Transcribe exactly the lines that fall between the one holding "Image resolution: width=1372" and the one holding "the Windows specifications", inclusive, from the entries below.
Start of Excerpted records
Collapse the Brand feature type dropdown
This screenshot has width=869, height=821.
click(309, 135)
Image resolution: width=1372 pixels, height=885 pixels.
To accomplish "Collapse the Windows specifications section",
End of Excerpted records
Start of Excerpted records
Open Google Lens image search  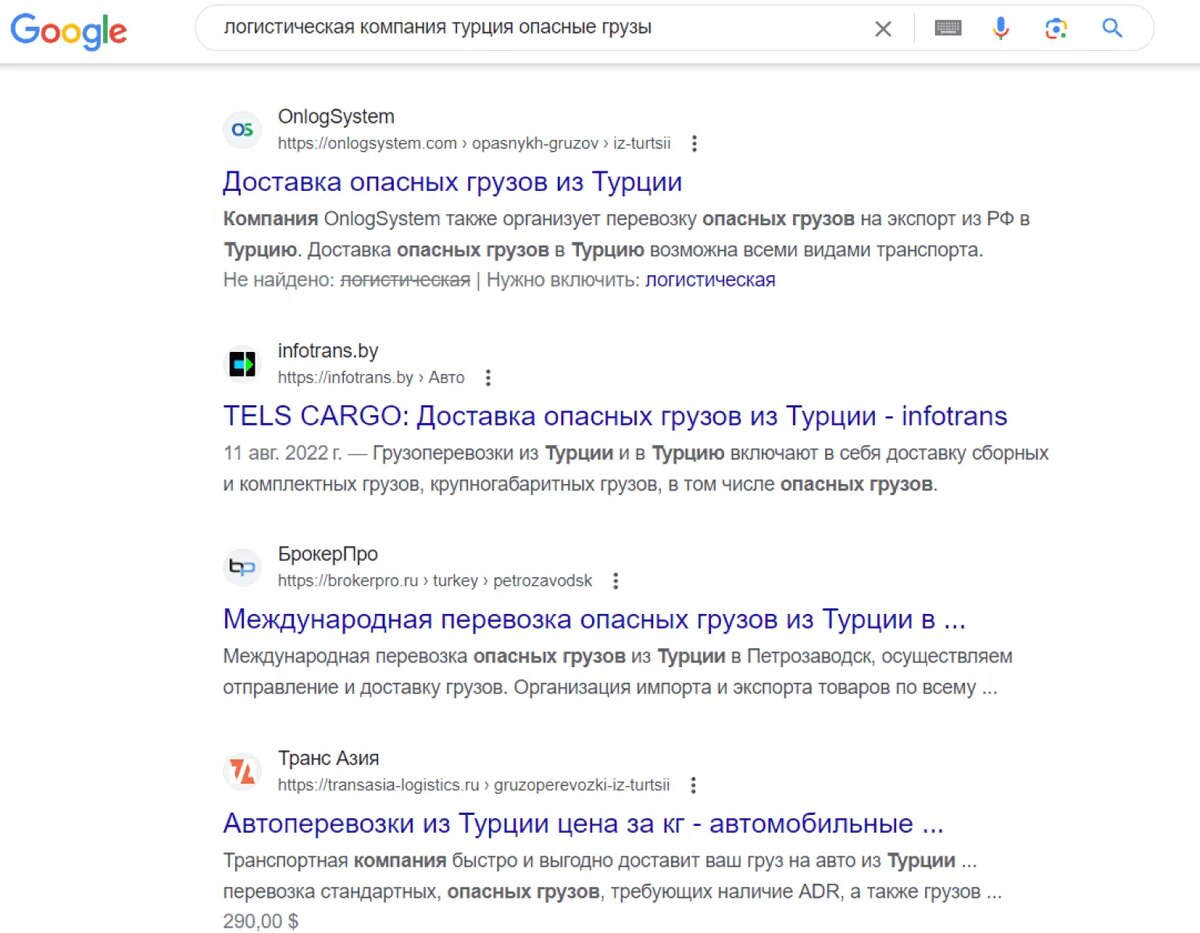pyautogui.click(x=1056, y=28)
End of Excerpted records
Response for this exercise -
Image resolution: width=1372 pixels, height=885 pixels.
To accomplish "Collapse the Windows specifications section",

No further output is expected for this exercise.